(Saved entries)

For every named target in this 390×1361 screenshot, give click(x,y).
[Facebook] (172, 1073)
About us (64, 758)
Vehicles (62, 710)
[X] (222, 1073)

▶ Work item: Your answer must be an exact copy of every entry above.

▶ Reply:
For every named target in this 390×1361 screenshot, give click(x,y).
[Facebook] (172, 1073)
About us (64, 758)
Vehicles (62, 710)
[X] (222, 1073)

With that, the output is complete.